= Recorded data =
--------------------------------------------------

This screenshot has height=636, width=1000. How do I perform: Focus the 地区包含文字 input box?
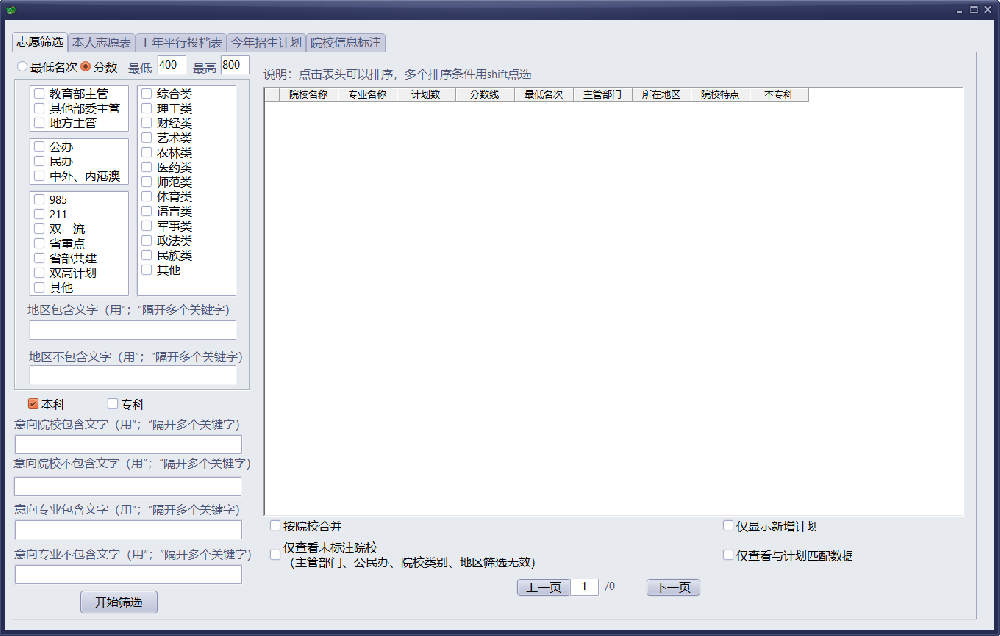pos(133,330)
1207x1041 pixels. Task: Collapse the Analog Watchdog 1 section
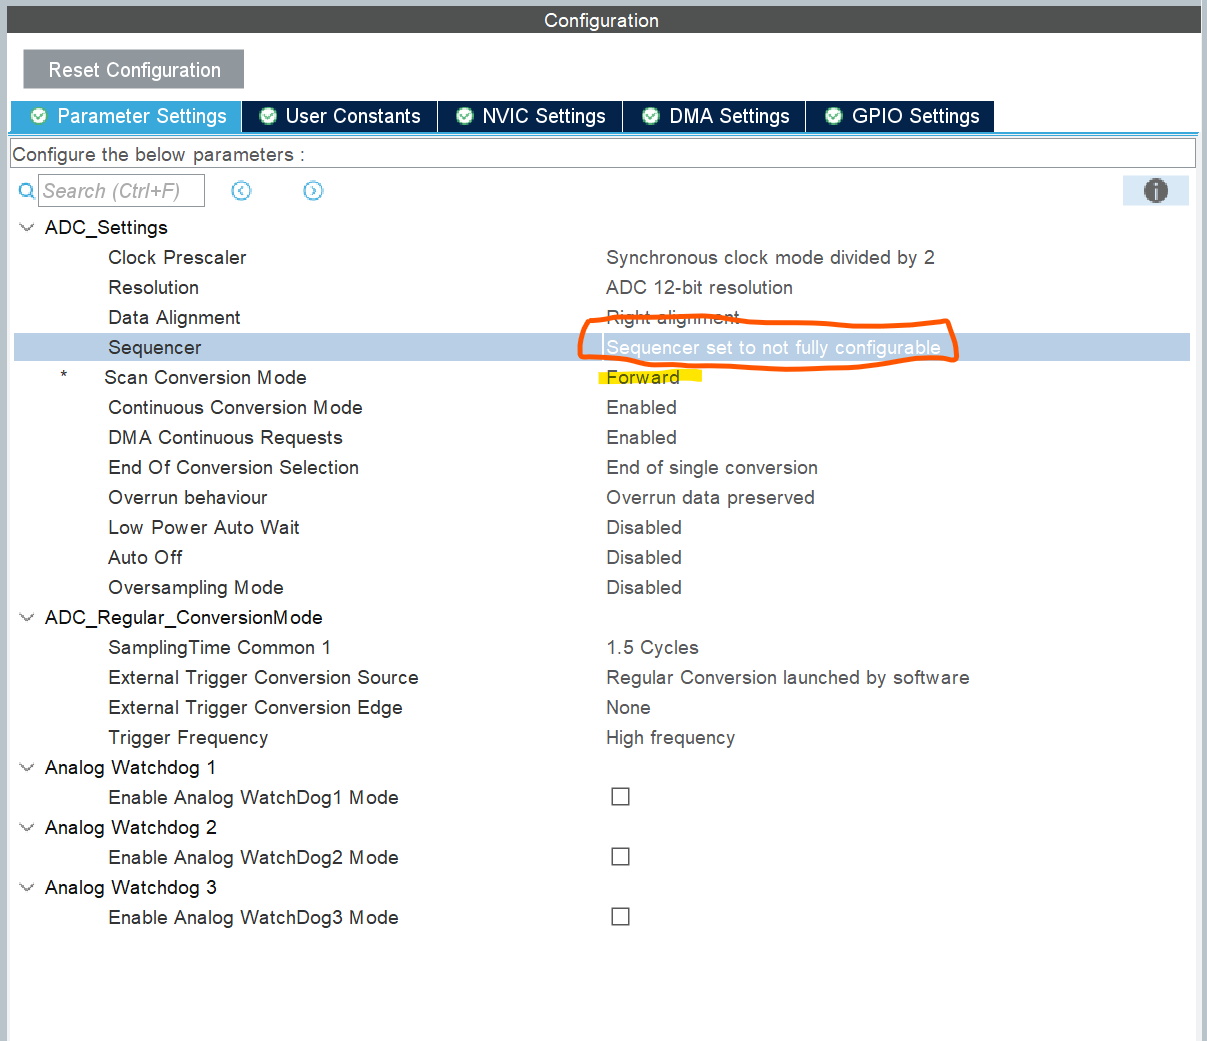[x=26, y=767]
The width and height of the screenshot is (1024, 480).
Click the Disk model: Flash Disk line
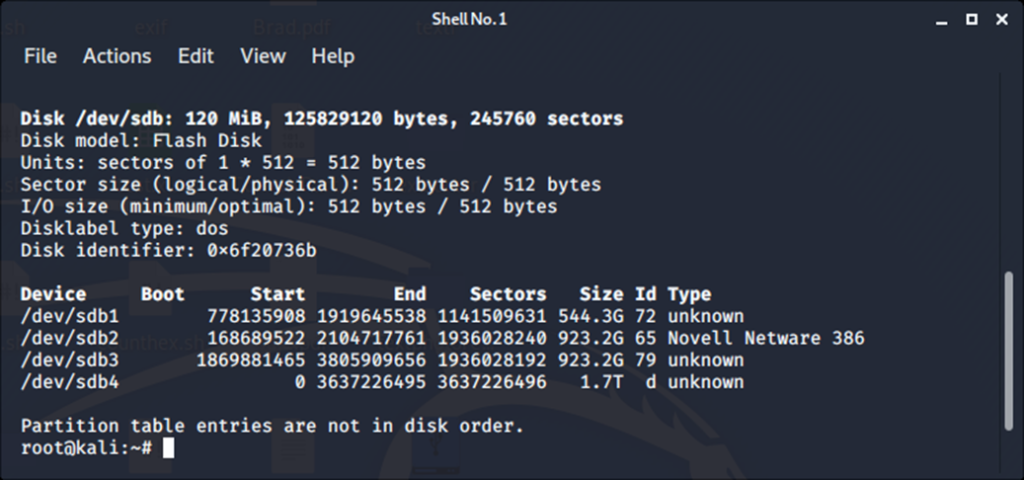coord(141,140)
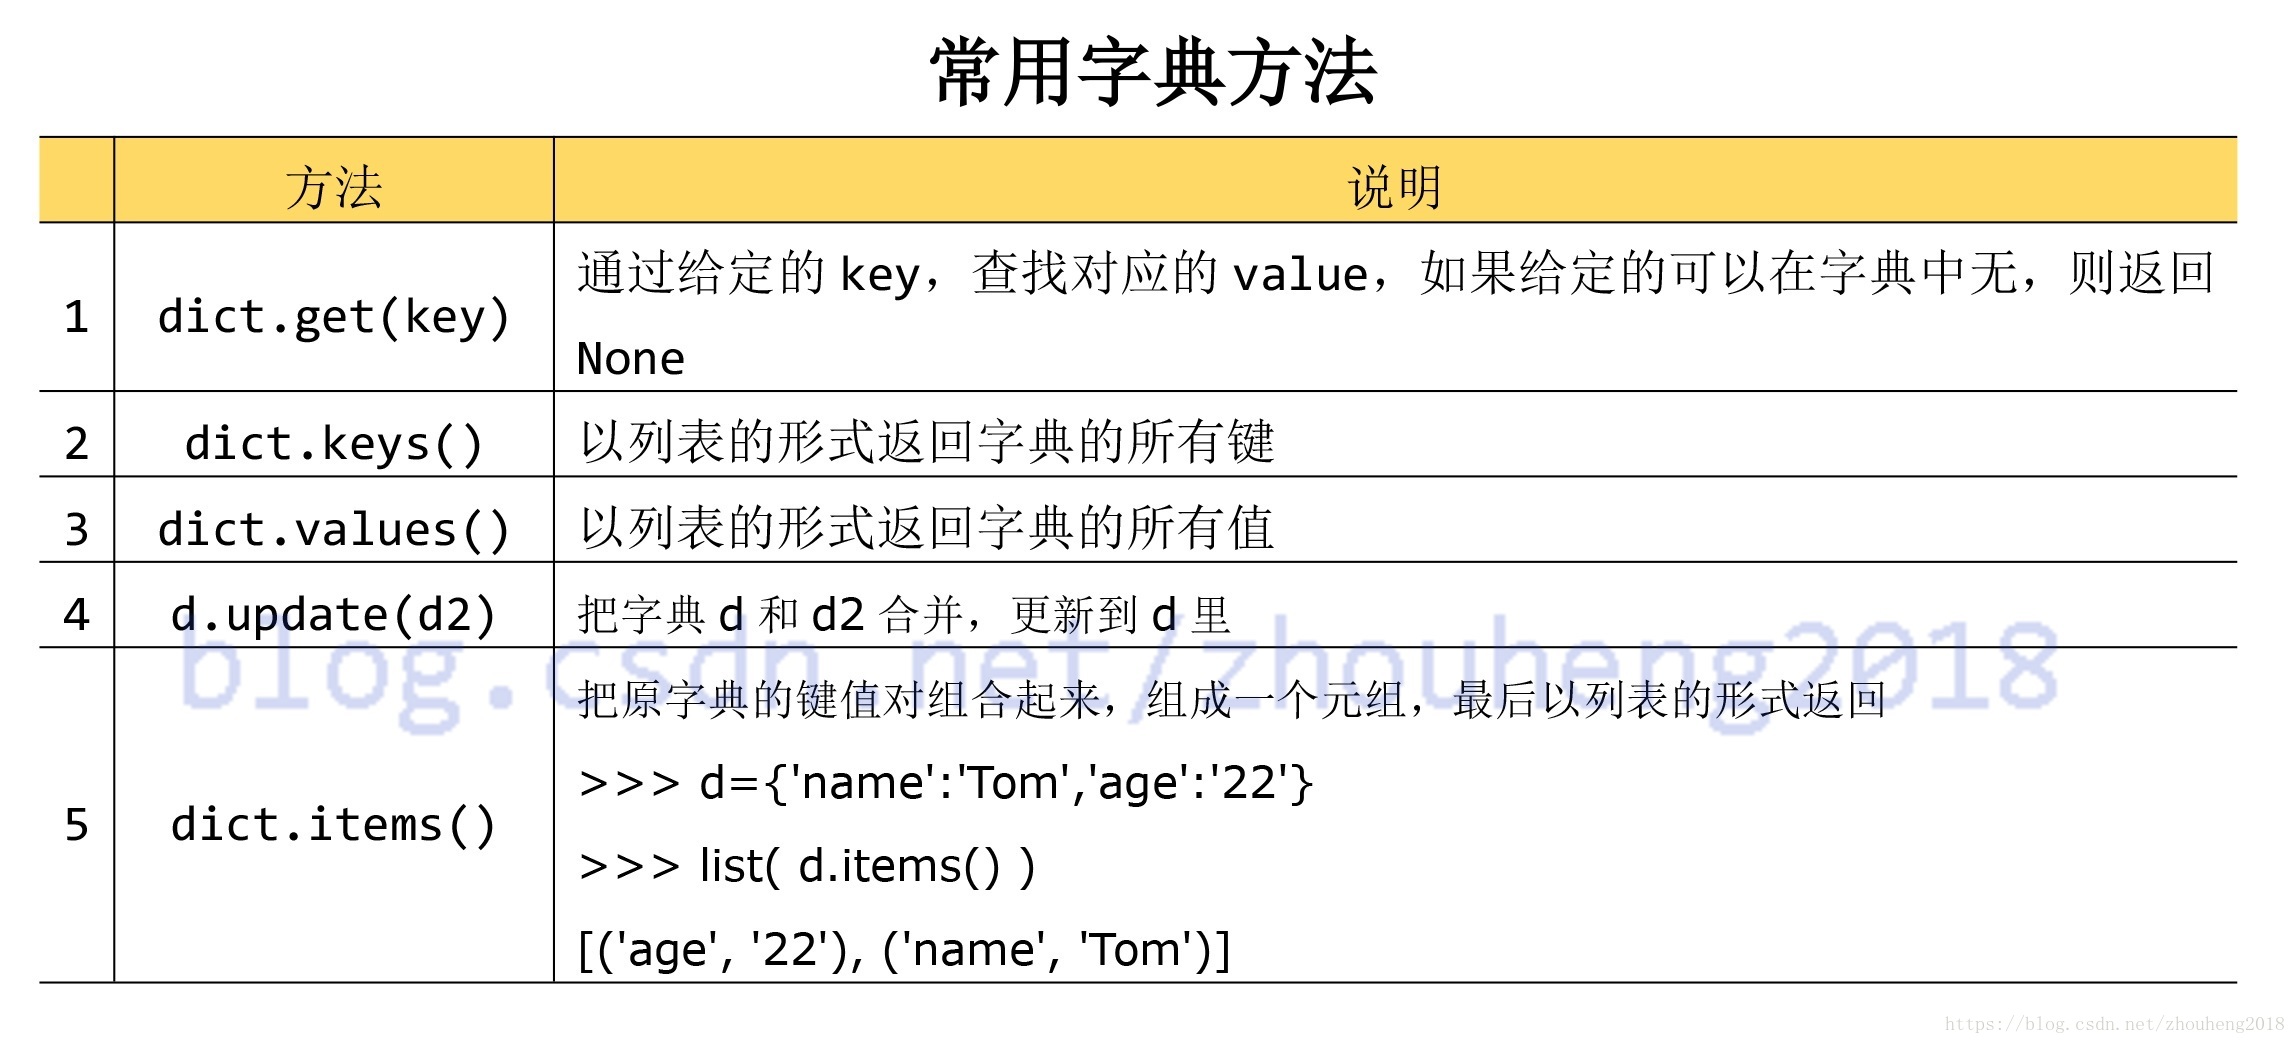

--------------------------------------------------

= WORK TO COMPLETE =
Every line above should be retyped exactly; the pictures do not belong in the copy.

= SOLUTION TO THE EXERCISE =
This screenshot has height=636, width=1000. How do I perform: Focus the 地区包含文字 input box?
pos(133,330)
1207x1041 pixels. Task: Collapse the Analog Watchdog 1 section
[x=26, y=767]
The width and height of the screenshot is (1024, 480).
Click the Disk model: Flash Disk line
coord(141,140)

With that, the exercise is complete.